ЗАДАНИЕ 1 – Перечисли все названия произведений, которые в отрывке о Феллини взяты в кавычки.
ЗАДАНИЕ 2 – Перепиши дословно фрагмент отрывка о Феллини: начни со слов "Попробовав решать за", а закончи словами "повсеместная несовместимость." включительно.

ЦИТИРУЕМЫЙ ОТРЫВОК –
-----

Принцип пережитого, точнее выстраданного, царит в его картинах, всегда
посвященных одной проблеме - своего сосуществования с окружающим миром.
Попробовав решать за других в "Il Bidone" и выносить нравственные суждения в
"Сладкой жизни", он отказался от того и от другого. Даже в "Репетиции
оркестра", которую принято трактовать публицистически, Феллини занят
проблемами современного общества не более, чем дедушка Крылов в "Квартете",
написанном по поводу министерских разногласий, о чем скоро и справедливо
забыли. В "Репетиции оркестра" дирижируют вневременной разброд и
повсеместная несовместимость.

-----

(Данные целевого указания)
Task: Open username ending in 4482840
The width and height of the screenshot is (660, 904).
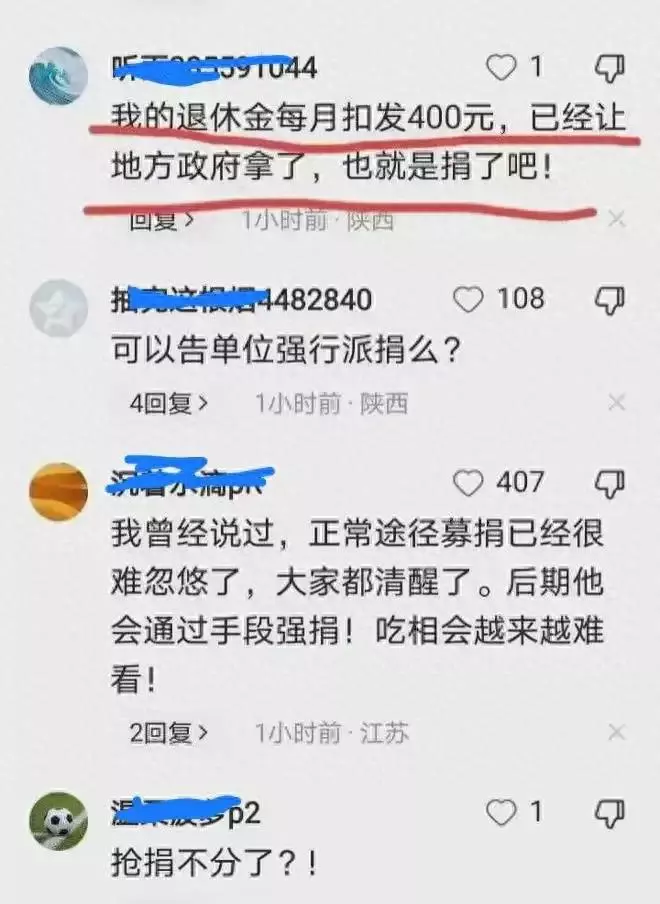Action: 242,300
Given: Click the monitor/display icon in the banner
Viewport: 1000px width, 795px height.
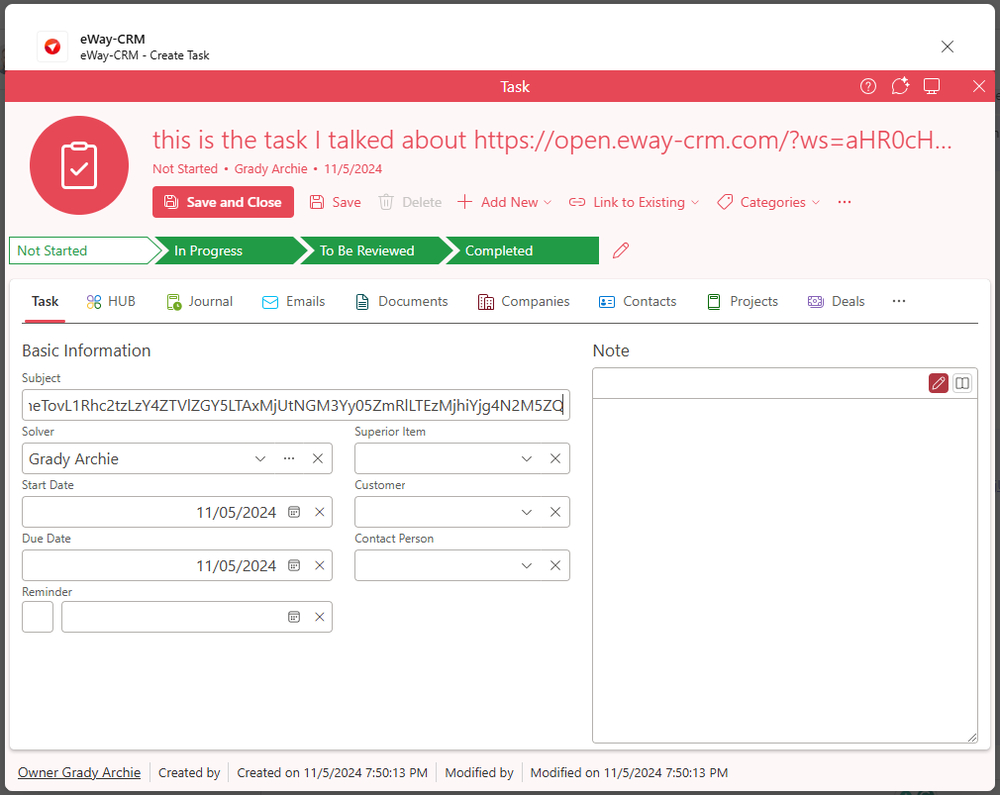Looking at the screenshot, I should (931, 86).
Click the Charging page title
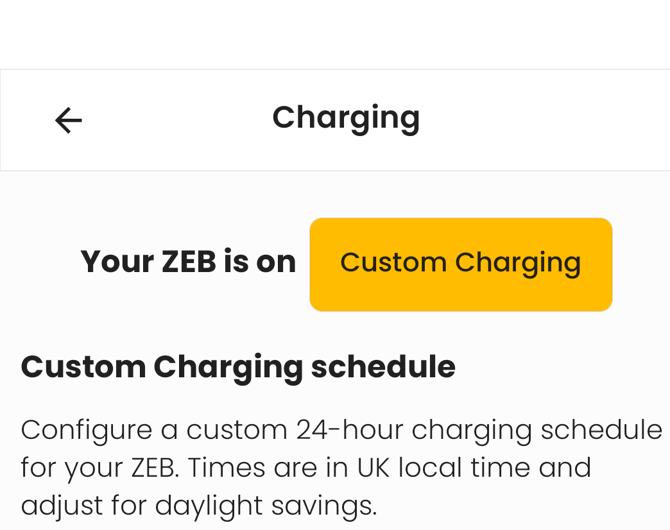The height and width of the screenshot is (530, 670). [x=346, y=118]

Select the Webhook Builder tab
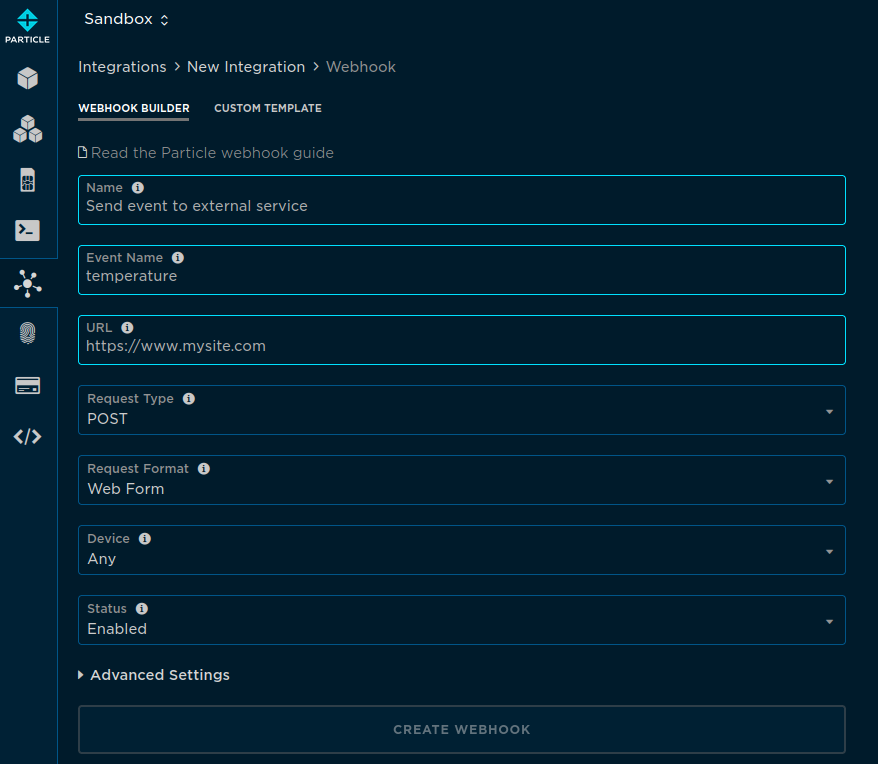(133, 108)
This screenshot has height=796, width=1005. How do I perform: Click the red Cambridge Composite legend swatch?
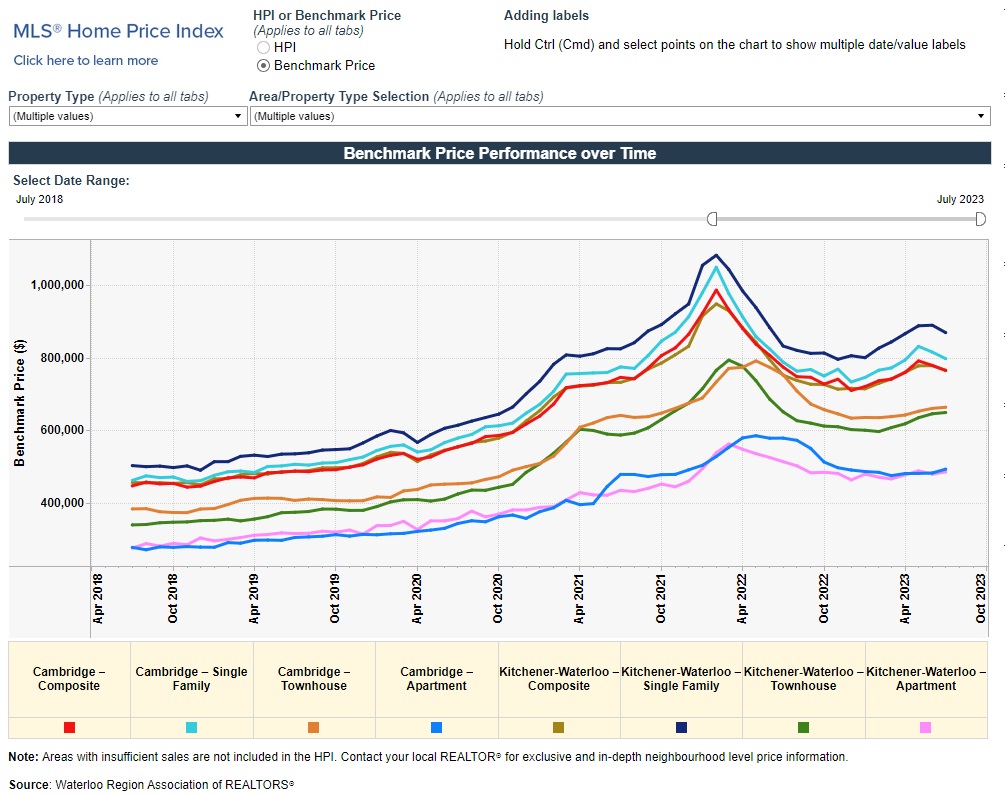[69, 728]
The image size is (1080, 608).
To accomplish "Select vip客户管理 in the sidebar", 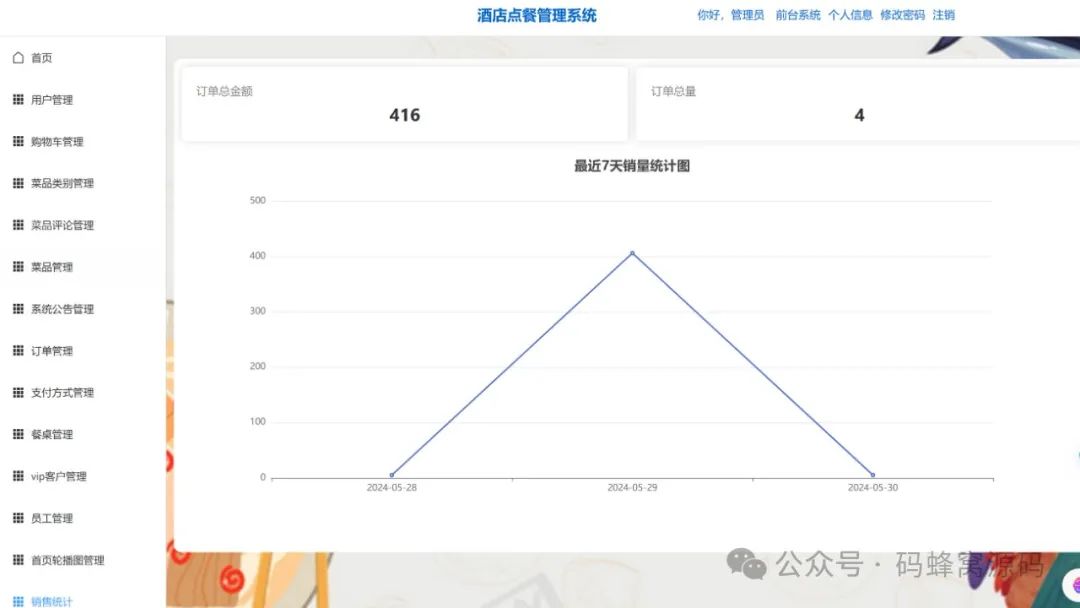I will click(57, 476).
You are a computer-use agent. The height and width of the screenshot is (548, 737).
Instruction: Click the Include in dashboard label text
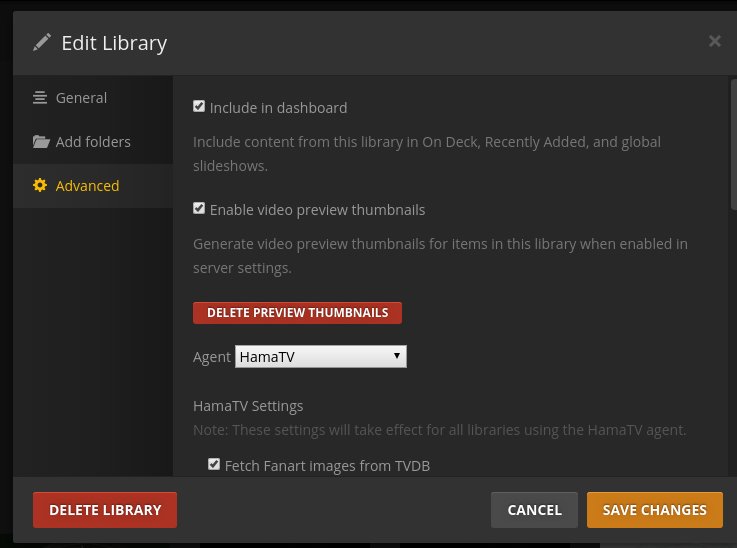pos(278,108)
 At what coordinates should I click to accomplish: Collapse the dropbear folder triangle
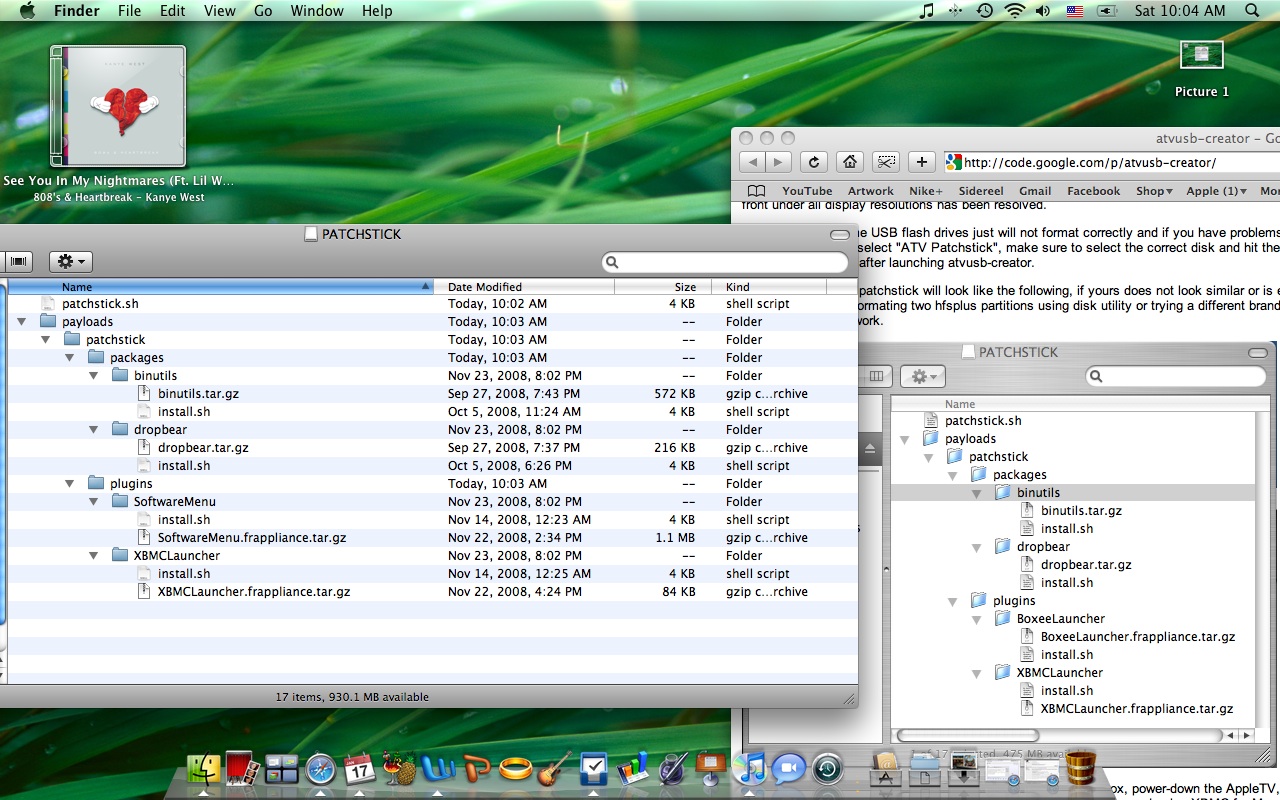93,430
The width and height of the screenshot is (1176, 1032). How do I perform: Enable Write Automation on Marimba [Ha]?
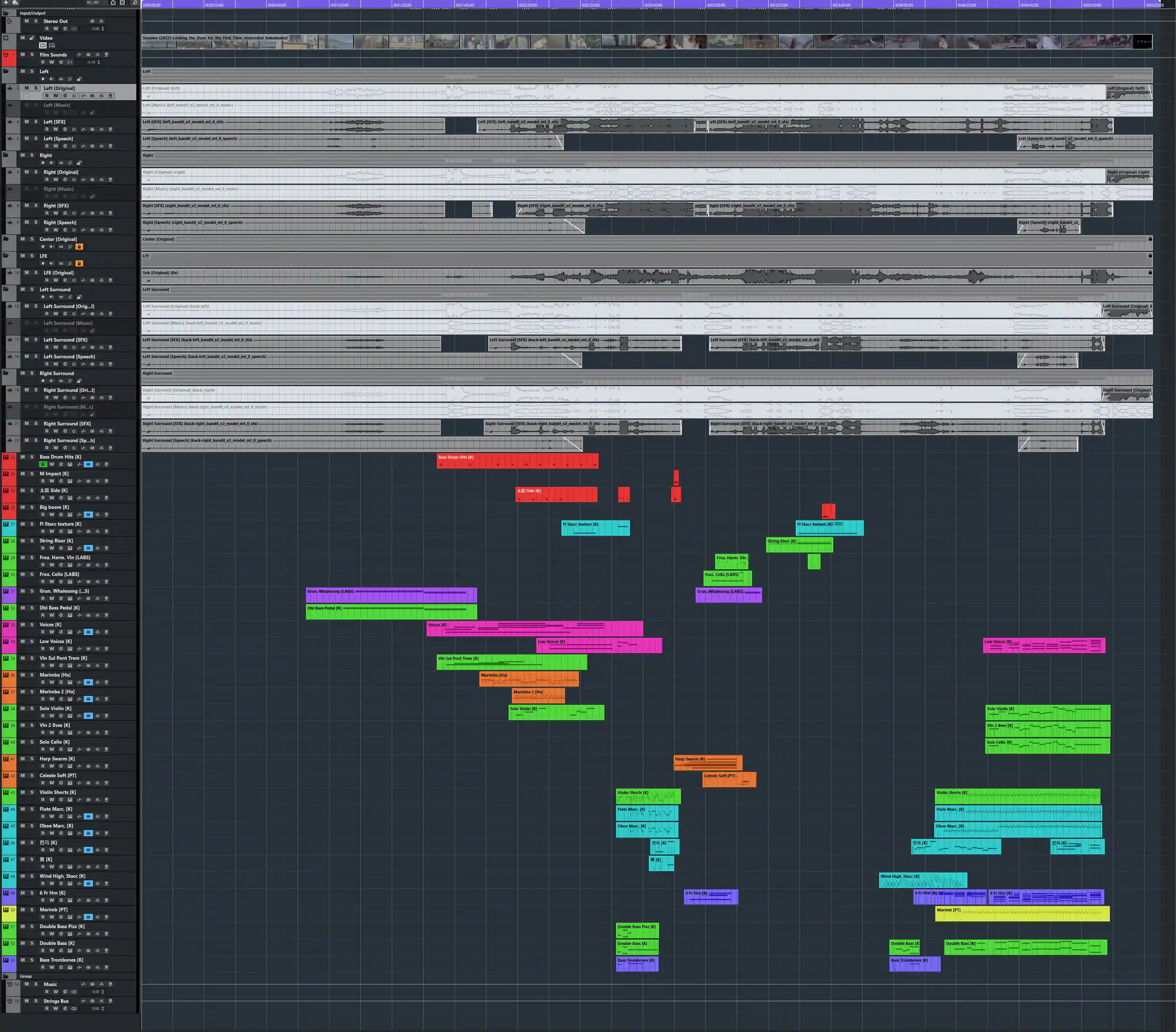click(x=52, y=682)
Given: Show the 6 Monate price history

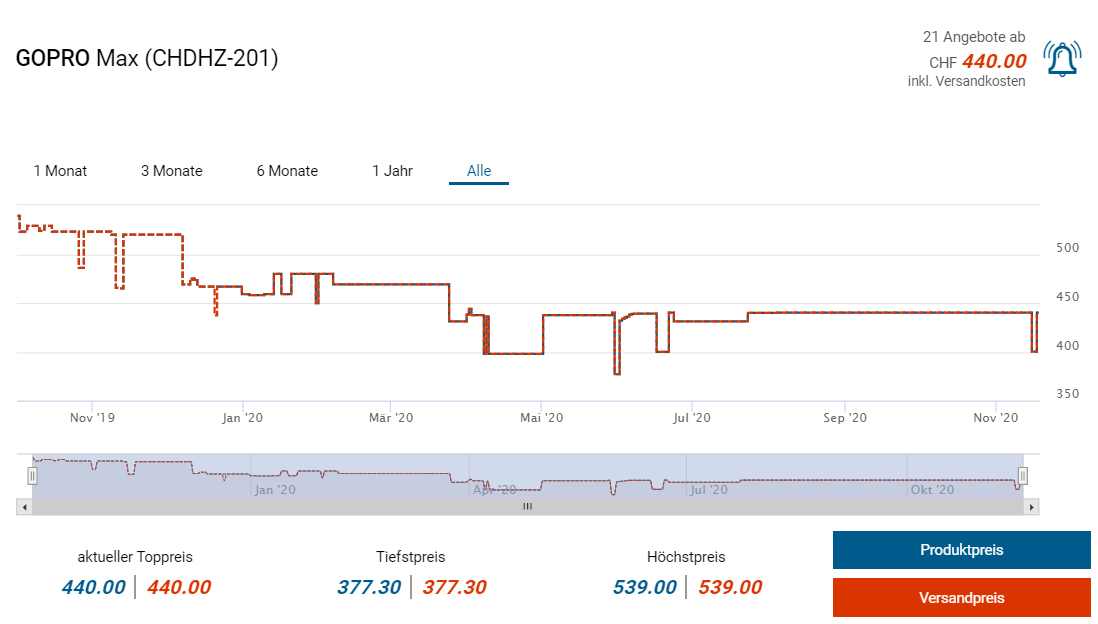Looking at the screenshot, I should (x=287, y=171).
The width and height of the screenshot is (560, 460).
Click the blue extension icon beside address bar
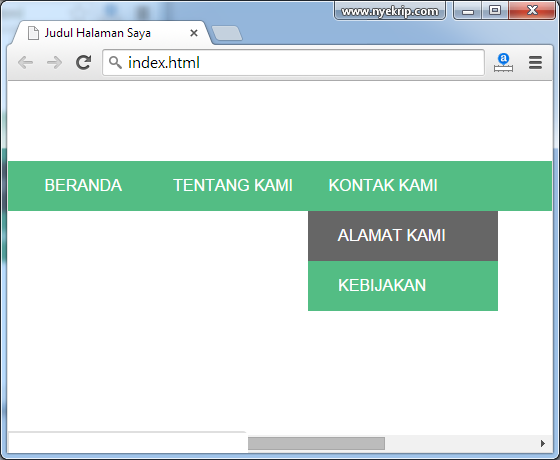click(x=503, y=62)
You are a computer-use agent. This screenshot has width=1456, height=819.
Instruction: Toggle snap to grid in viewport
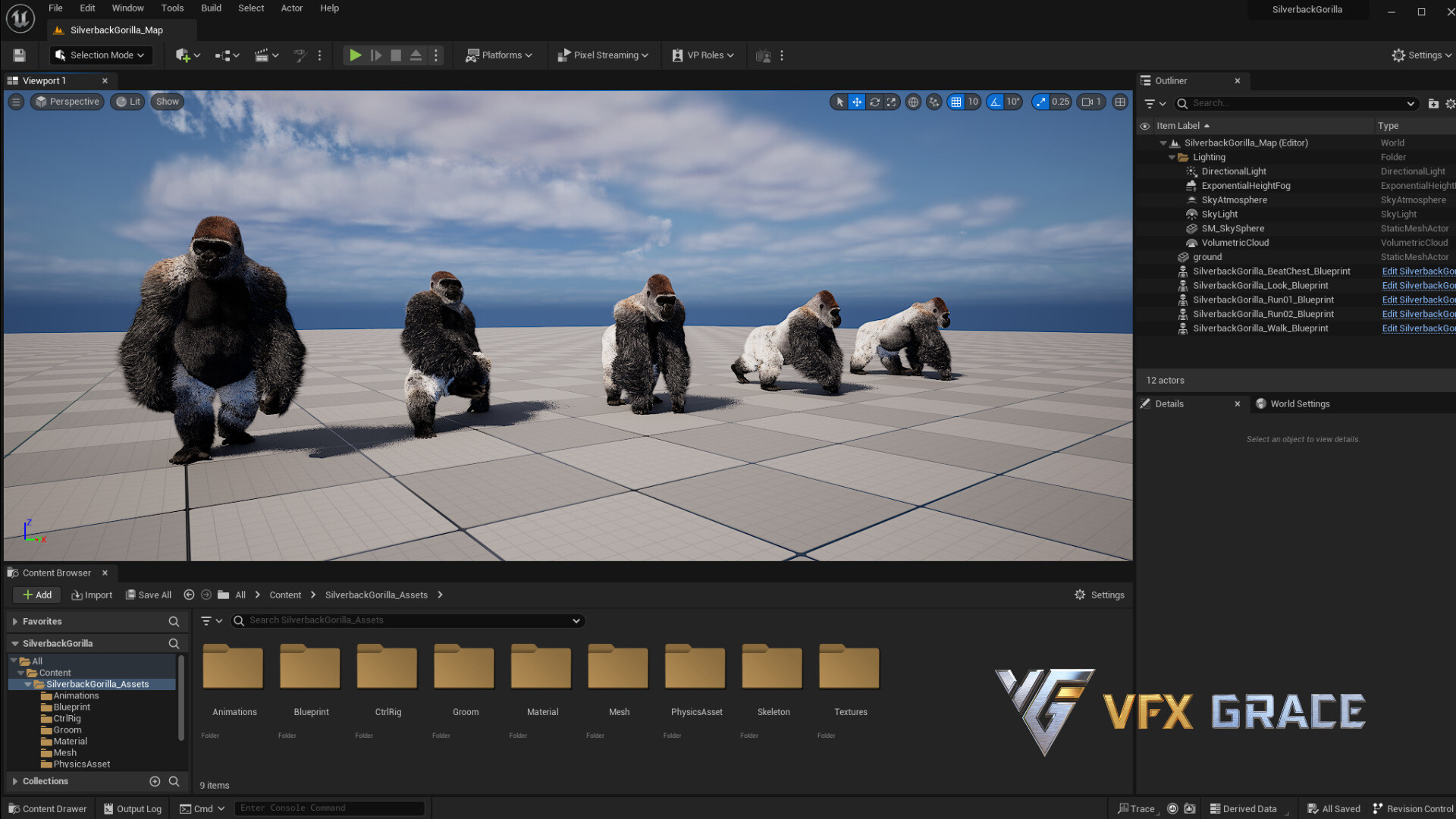click(956, 102)
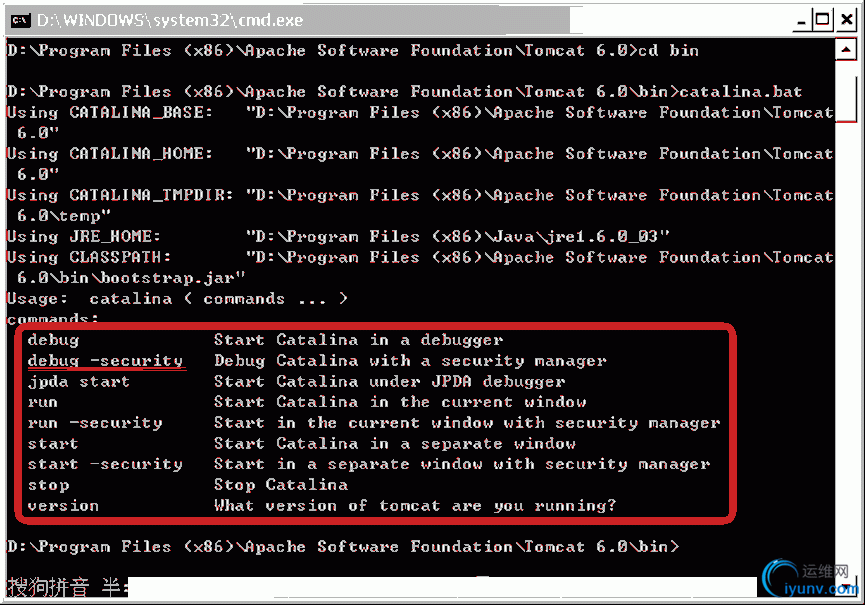Click the cmd.exe icon in title bar
865x605 pixels.
click(x=20, y=20)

-----

ПОЛНЫЙ ОТВЕТ 1 – Il Bidone; «Сладкая жизнь»; «Репетиция оркестра»; «Квартет».

ПОЛНЫЙ ОТВЕТ 2 –
Попробовав решать за других в "Il Bidone" и выносить нравственные суждения в
"Сладкой жизни", он отказался от того и от другого. Даже в "Репетиции
оркестра", которую принято трактовать публицистически, Феллини занят
проблемами современного общества не более, чем дедушка Крылов в "Квартете",
написанном по поводу министерских разногласий, о чем скоро и справедливо
забыли. В "Репетиции оркестра" дирижируют вневременной разброд и
повсеместная несовместимость.